Drinking had the adverse effect and every time I caught a glimpse of the happy couple, my chest tightened and the resolve was starting to falter. I stole away onto the balcony apart from all the other guests when I couldn't take it anymore. The night was yielding and quiet as it bathed the land in shadow. The stars peeked from their cosmic tapestry and gleamed snowy white. The music from inside was nothing but a muffled roar. Instead I listened to the delicate cadence of the wind as it caught up the tendrils of blonde curls that fell against my cheeks. It seemed pleasantly cool yet warmth flooded my veins.

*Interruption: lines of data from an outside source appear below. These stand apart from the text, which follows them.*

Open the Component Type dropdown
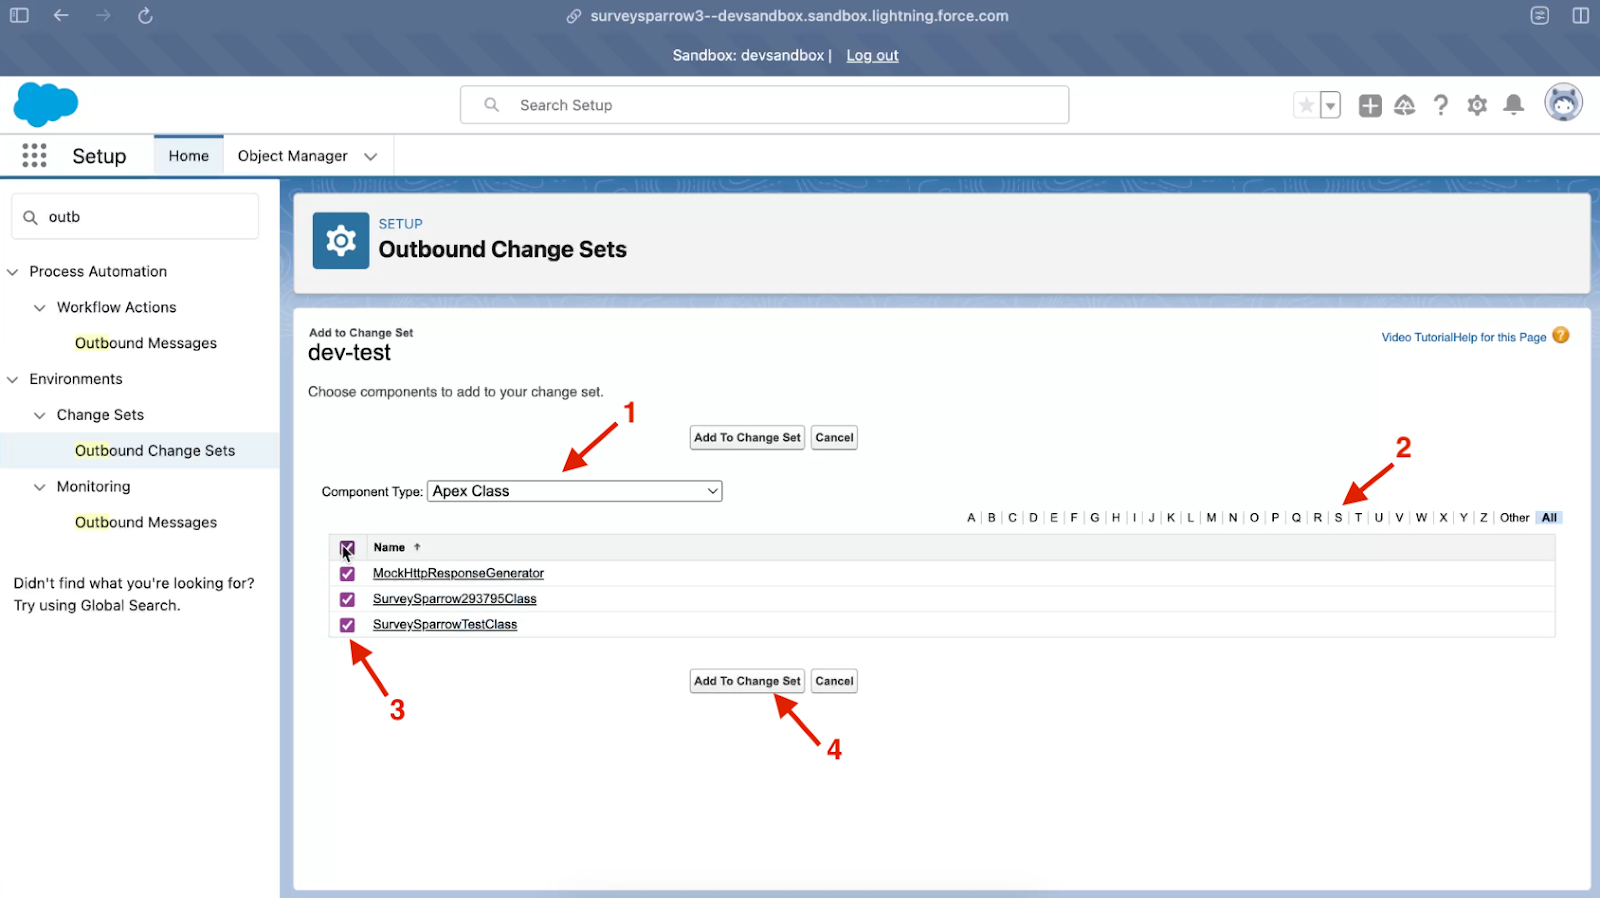This screenshot has height=898, width=1600. tap(574, 491)
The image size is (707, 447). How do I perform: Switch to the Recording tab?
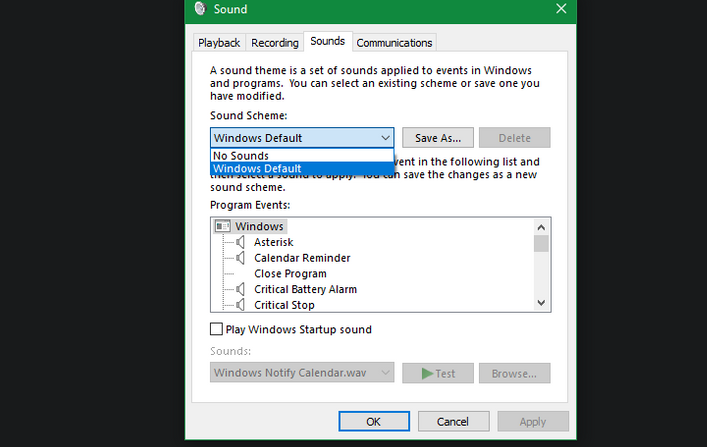(x=275, y=43)
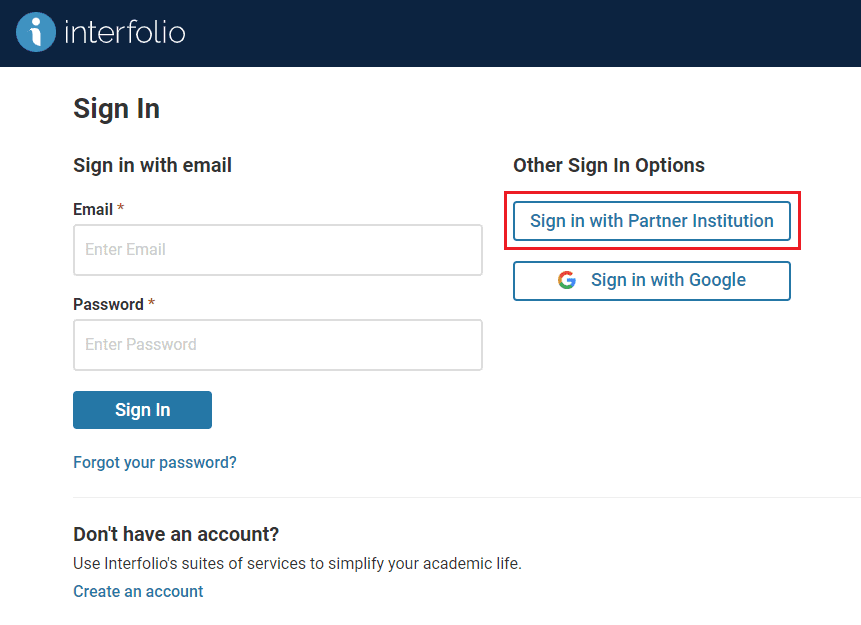The width and height of the screenshot is (861, 625).
Task: Click the blue Sign In button
Action: coord(142,410)
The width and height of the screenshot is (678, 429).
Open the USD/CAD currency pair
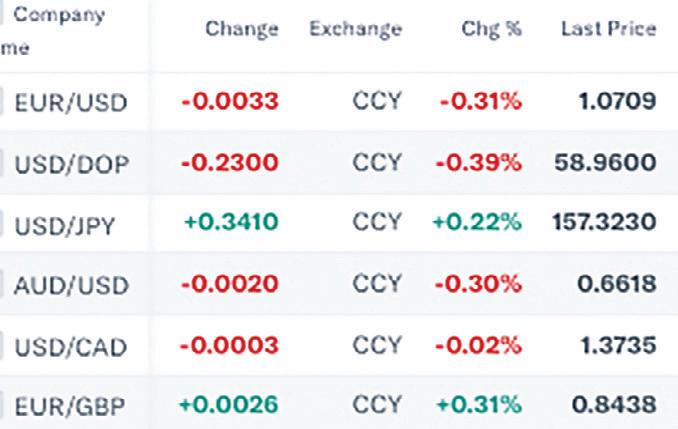[71, 347]
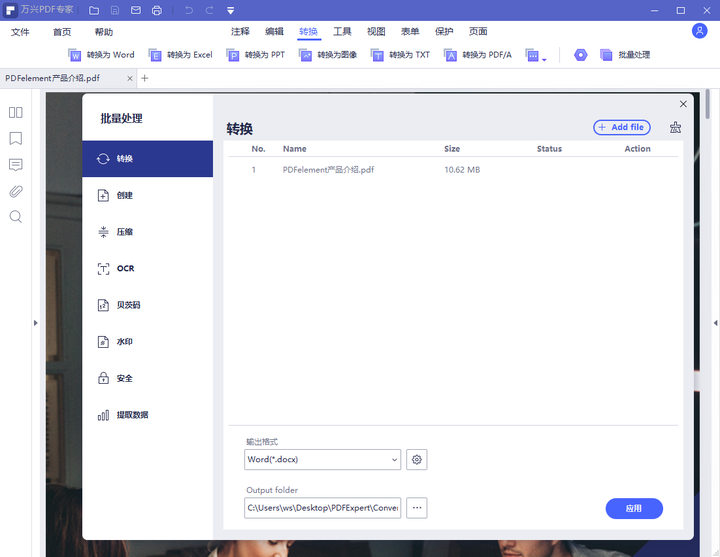Open the bookmark panel icon in left sidebar

[x=16, y=138]
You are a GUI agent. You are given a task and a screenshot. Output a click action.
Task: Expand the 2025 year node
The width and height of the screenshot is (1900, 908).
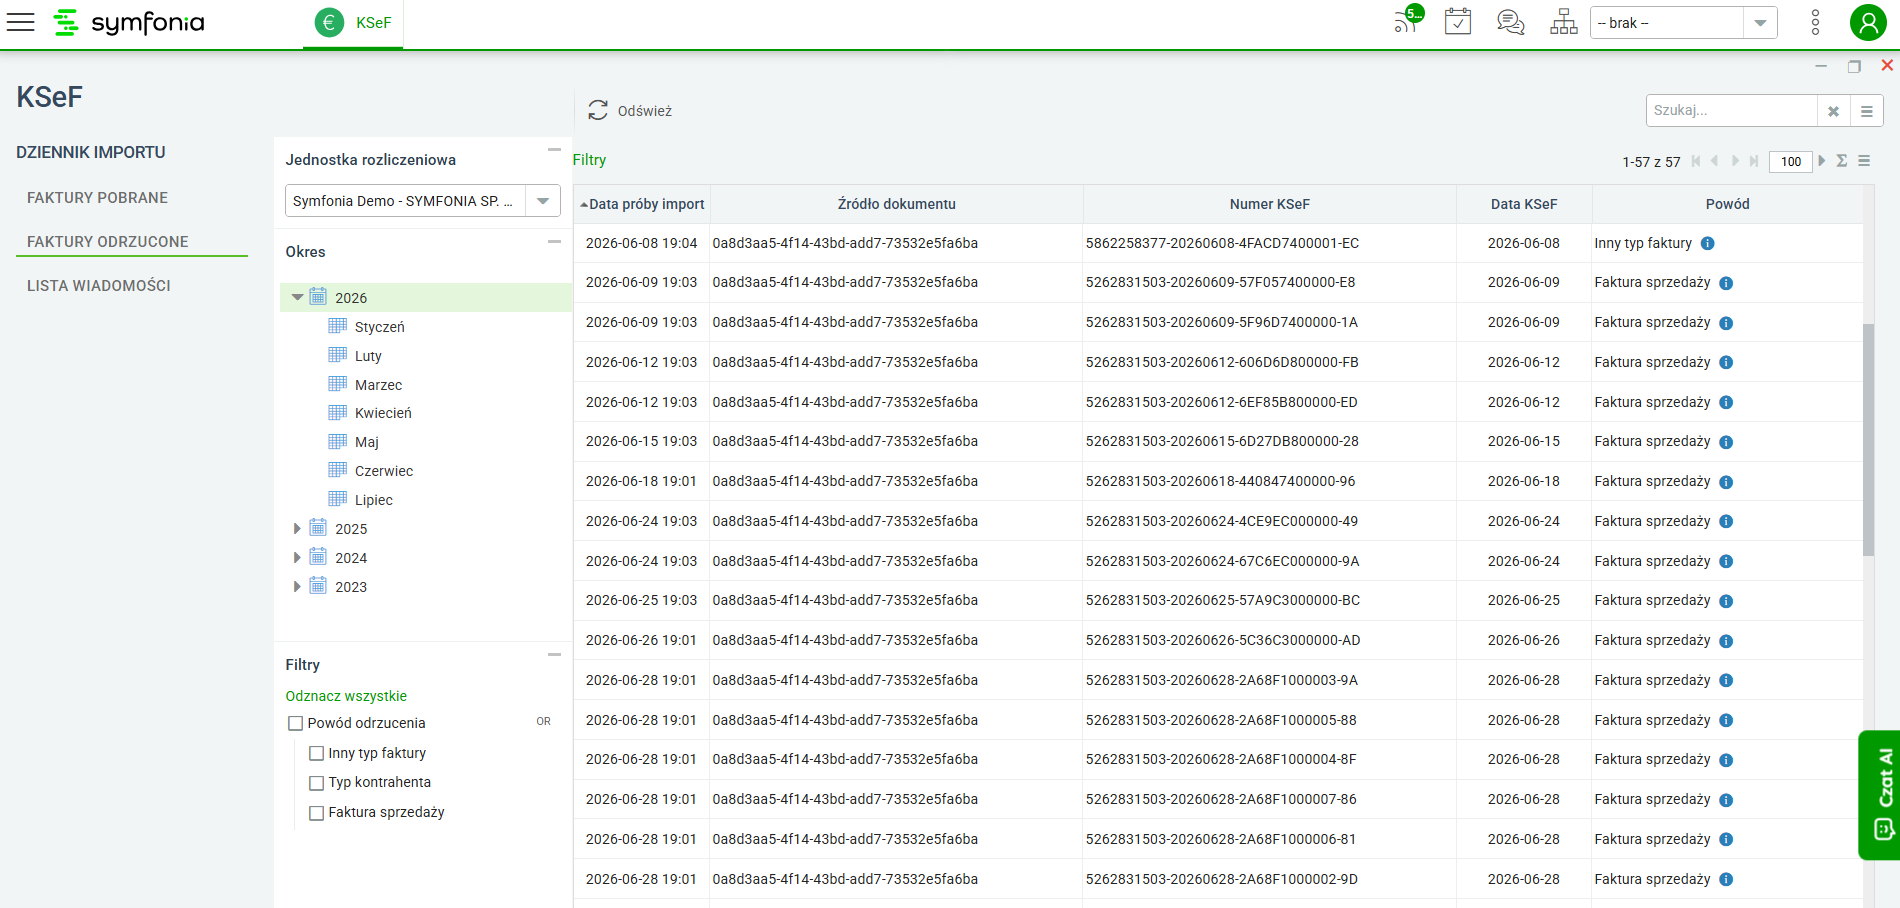(297, 529)
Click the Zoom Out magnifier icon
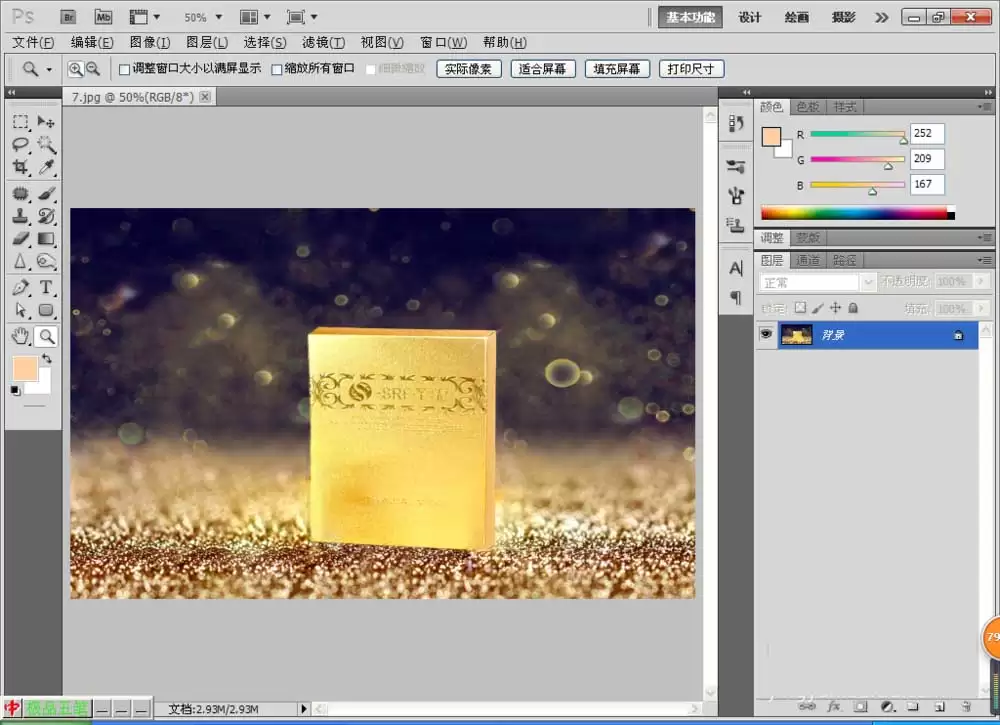Image resolution: width=1000 pixels, height=725 pixels. coord(93,69)
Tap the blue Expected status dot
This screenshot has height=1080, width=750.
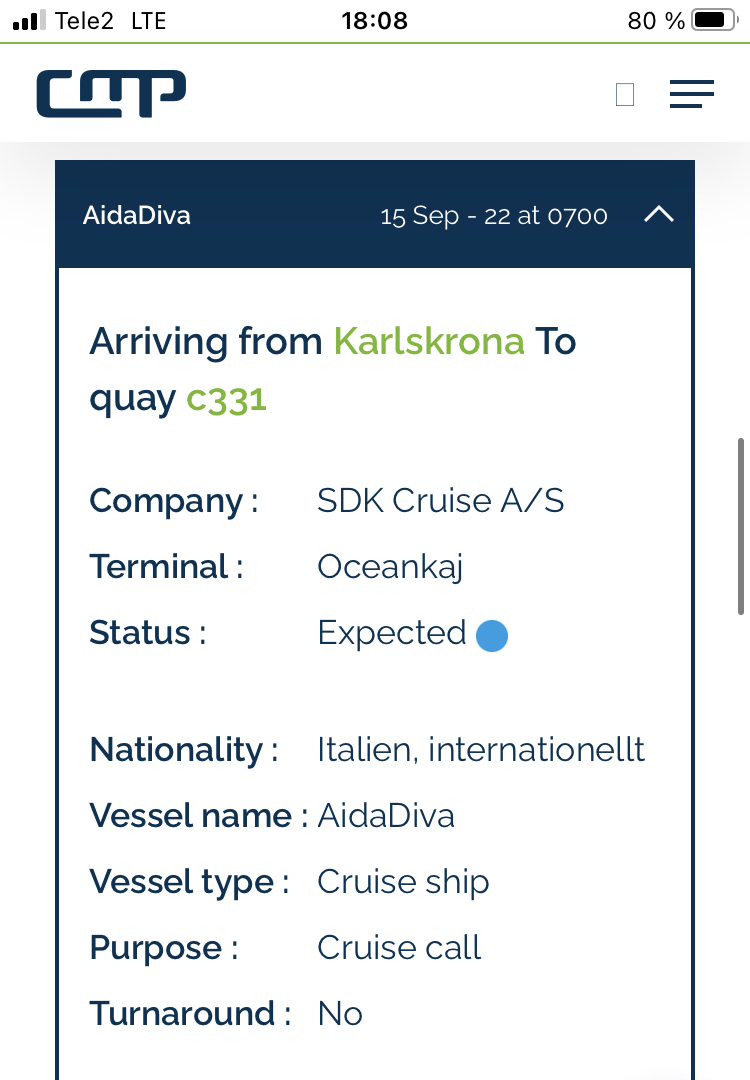[x=492, y=635]
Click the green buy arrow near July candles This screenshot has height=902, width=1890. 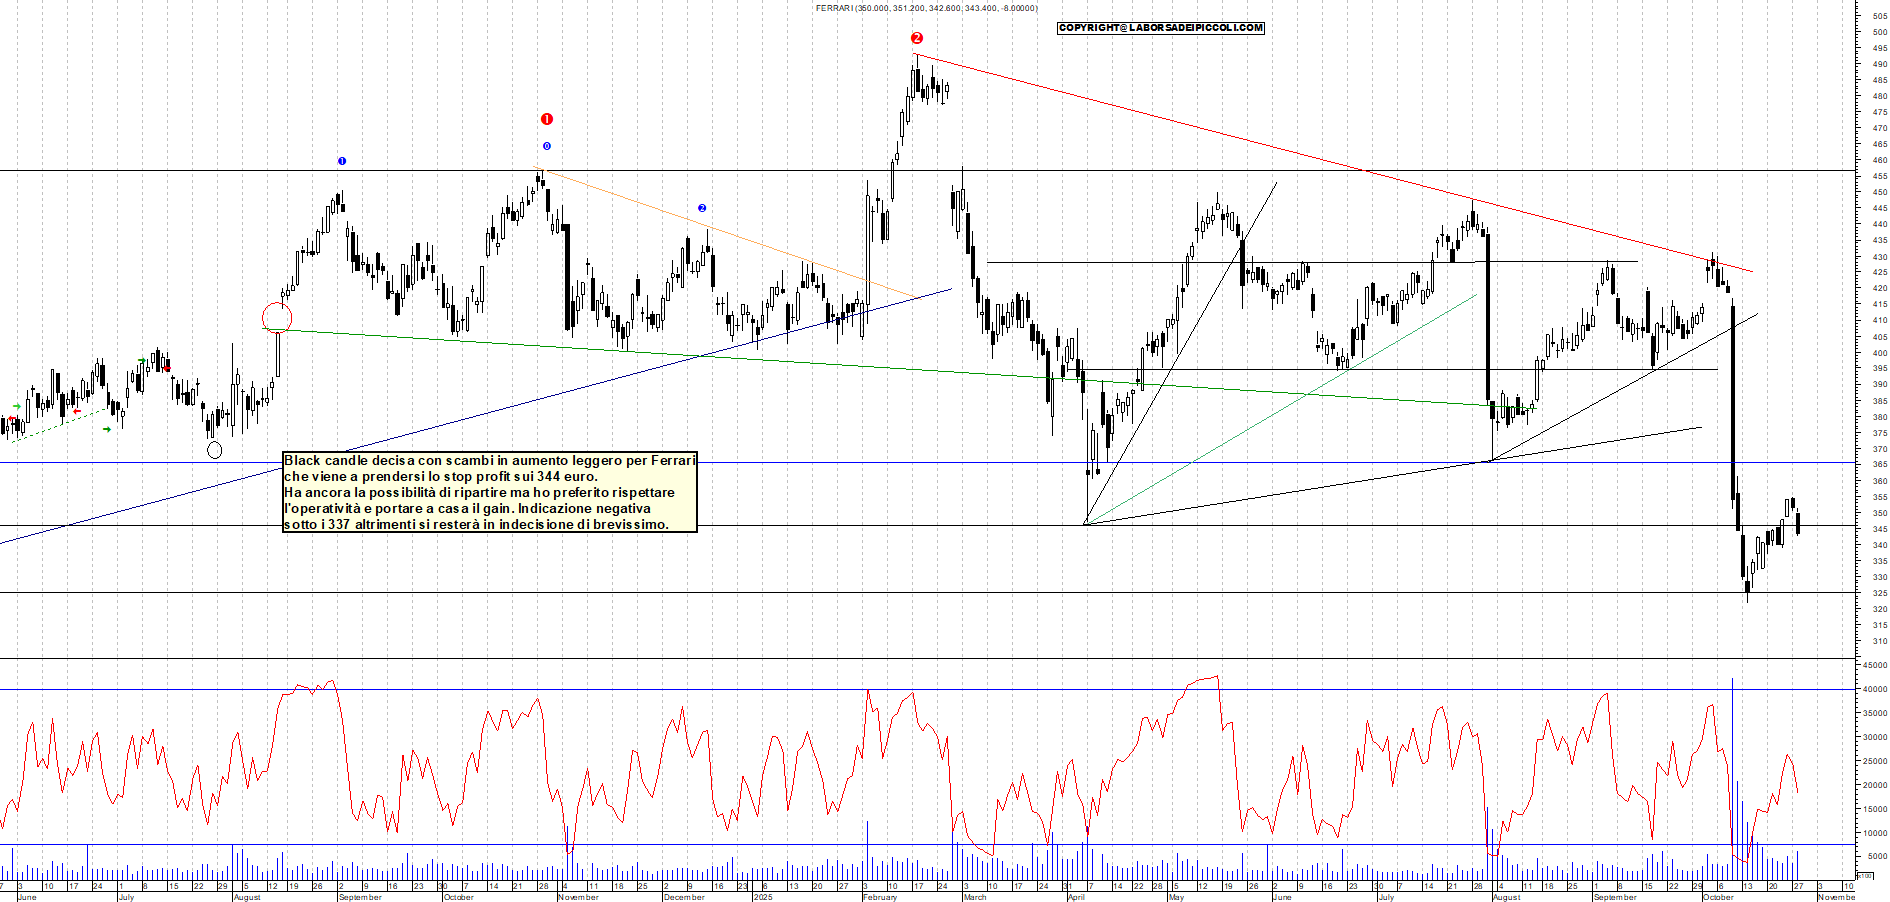(x=140, y=358)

I had drank a bit over my limit and now the cute stiletto shoes Rinoa had chosen for us after the ceremony seemed like death traps. I propped an arm on the balustrade while my fingers absently caressed the surface. The mirth I had worn for everybody fell away and I was finally free to get lost in my thoughts. I was already plotting what I'd do now. I knew I couldn't stay here anymore and was fine with ending my career at SeeD. It was the perfect way to end that chapter of my life.
"You know the party is inside, right?"
I froze at hearing those words. That voice was far too familiar in its supreme arrogance and mocking. I didn't even want to acknowledge him. Of all the people to come outside, it had to be him.